Exercise aim:
Copy the following items word for word.

** start Entries supplied **

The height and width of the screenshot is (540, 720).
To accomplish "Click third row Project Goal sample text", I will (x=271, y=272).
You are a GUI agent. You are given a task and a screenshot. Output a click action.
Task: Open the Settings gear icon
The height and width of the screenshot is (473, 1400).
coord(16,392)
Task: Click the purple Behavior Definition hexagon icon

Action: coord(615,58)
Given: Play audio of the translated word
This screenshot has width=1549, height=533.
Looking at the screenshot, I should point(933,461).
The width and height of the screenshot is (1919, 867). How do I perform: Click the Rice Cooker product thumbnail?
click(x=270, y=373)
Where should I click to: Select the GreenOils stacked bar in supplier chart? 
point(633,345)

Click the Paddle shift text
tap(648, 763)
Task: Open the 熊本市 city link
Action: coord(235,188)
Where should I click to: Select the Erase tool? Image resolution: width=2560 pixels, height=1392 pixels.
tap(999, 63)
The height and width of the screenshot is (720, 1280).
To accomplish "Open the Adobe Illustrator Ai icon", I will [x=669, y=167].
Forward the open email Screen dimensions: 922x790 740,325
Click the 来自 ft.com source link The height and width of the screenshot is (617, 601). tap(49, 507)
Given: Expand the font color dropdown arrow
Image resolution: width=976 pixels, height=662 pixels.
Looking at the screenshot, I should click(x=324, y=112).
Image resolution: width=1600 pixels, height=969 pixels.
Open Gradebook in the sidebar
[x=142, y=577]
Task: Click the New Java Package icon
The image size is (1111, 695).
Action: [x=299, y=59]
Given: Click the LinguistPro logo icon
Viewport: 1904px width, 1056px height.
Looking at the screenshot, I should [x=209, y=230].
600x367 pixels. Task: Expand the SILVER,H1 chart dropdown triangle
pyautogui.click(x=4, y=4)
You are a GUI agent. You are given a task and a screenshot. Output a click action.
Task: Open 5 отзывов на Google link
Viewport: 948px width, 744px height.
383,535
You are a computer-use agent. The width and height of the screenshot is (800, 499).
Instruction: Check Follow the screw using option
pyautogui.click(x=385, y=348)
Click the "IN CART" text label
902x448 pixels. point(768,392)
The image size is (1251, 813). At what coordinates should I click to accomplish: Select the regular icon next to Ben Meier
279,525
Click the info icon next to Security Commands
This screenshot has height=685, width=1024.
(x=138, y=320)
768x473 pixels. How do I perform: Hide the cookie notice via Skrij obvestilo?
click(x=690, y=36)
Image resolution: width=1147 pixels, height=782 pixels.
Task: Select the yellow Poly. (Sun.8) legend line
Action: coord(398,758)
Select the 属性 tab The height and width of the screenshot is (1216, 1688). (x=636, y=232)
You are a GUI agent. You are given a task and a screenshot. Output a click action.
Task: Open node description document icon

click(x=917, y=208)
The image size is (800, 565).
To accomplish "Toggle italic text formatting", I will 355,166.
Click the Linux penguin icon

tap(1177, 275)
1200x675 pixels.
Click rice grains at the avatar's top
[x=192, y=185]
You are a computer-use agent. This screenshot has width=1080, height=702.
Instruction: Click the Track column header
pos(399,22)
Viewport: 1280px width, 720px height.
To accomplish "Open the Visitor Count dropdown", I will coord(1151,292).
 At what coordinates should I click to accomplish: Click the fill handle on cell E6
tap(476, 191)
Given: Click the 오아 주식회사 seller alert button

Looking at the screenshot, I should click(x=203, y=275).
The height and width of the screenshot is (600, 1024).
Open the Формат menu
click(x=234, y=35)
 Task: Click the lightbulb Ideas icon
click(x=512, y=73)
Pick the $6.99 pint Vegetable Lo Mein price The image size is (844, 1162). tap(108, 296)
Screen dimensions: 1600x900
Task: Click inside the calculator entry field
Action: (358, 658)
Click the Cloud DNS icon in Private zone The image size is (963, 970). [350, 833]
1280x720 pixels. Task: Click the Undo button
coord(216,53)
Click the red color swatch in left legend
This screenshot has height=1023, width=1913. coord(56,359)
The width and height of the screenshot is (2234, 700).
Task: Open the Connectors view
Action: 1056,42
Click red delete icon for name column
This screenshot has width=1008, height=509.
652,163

** end Entries supplied **

Correct answer:
The height and width of the screenshot is (540, 720).
To accomplish "Click third row Project Goal sample text", I will (x=271, y=272).
You are a GUI agent. You are given a task and a screenshot. Output a click action.
Task: Open the Settings gear icon
The height and width of the screenshot is (473, 1400).
coord(16,392)
Task: Click the purple Behavior Definition hexagon icon

Action: coord(615,58)
Given: Play audio of the translated word
This screenshot has width=1549, height=533.
Looking at the screenshot, I should point(933,461).
The width and height of the screenshot is (1919, 867). How do I perform: Click the Rice Cooker product thumbnail?
click(x=270, y=373)
Where should I click to: Select the GreenOils stacked bar in supplier chart? 
point(633,345)

Click the Paddle shift text
tap(648, 763)
Task: Open the 熊本市 city link
Action: coord(235,188)
Where should I click to: Select the Erase tool? Image resolution: width=2560 pixels, height=1392 pixels.
tap(999, 63)
The height and width of the screenshot is (720, 1280).
To accomplish "Open the Adobe Illustrator Ai icon", I will [x=669, y=167].
Forward the open email Screen dimensions: 922x790 740,325
Click the 来自 ft.com source link The height and width of the screenshot is (617, 601). tap(49, 507)
Given: Expand the font color dropdown arrow
Image resolution: width=976 pixels, height=662 pixels.
Looking at the screenshot, I should click(x=324, y=112).
Image resolution: width=1600 pixels, height=969 pixels.
Open Gradebook in the sidebar
[x=142, y=577]
Task: Click the New Java Package icon
The image size is (1111, 695).
Action: [x=299, y=59]
Given: Click the LinguistPro logo icon
Viewport: 1904px width, 1056px height.
Looking at the screenshot, I should [x=209, y=230].
600x367 pixels. Task: Expand the SILVER,H1 chart dropdown triangle
pyautogui.click(x=4, y=4)
You are a GUI agent. You are given a task and a screenshot. Output a click action.
Task: Open 5 отзывов на Google link
Viewport: 948px width, 744px height.
383,535
You are a computer-use agent. The width and height of the screenshot is (800, 499).
Instruction: Check Follow the screw using option
pyautogui.click(x=385, y=348)
Click the "IN CART" text label
902x448 pixels. point(768,392)
The image size is (1251, 813). At what coordinates should I click to accomplish: Select the regular icon next to Ben Meier
279,525
Click the info icon next to Security Commands
This screenshot has height=685, width=1024.
(x=138, y=320)
768x473 pixels. How do I perform: Hide the cookie notice via Skrij obvestilo?
click(x=690, y=36)
Image resolution: width=1147 pixels, height=782 pixels.
Task: Select the yellow Poly. (Sun.8) legend line
Action: coord(398,758)
Select the 属性 tab The height and width of the screenshot is (1216, 1688). (x=636, y=232)
You are a GUI agent. You are given a task and a screenshot. Output a click action.
Task: Open node description document icon

click(x=917, y=208)
The image size is (800, 565).
To accomplish "Toggle italic text formatting", I will 355,166.
Click the Linux penguin icon

tap(1177, 275)
1200x675 pixels.
Click rice grains at the avatar's top
[x=192, y=185]
You are a computer-use agent. This screenshot has width=1080, height=702.
Instruction: Click the Track column header
pos(399,22)
Viewport: 1280px width, 720px height.
To accomplish "Open the Visitor Count dropdown", I will coord(1151,292).
 At what coordinates should I click to accomplish: Click the fill handle on cell E6
tap(476, 191)
Given: Click the 오아 주식회사 seller alert button

Looking at the screenshot, I should click(x=203, y=275).
The height and width of the screenshot is (600, 1024).
Open the Формат menu
click(x=234, y=35)
 Task: Click the lightbulb Ideas icon
click(x=512, y=73)
Pick the $6.99 pint Vegetable Lo Mein price The image size is (844, 1162). tap(108, 296)
Screen dimensions: 1600x900
Task: Click inside the calculator entry field
Action: (358, 658)
Click the Cloud DNS icon in Private zone The image size is (963, 970). [350, 833]
1280x720 pixels. Task: Click the Undo button
coord(216,53)
Click the red color swatch in left legend
This screenshot has height=1023, width=1913. coord(56,359)
The width and height of the screenshot is (2234, 700).
Task: Open the Connectors view
Action: 1056,42
Click red delete icon for name column
This screenshot has width=1008, height=509.
652,163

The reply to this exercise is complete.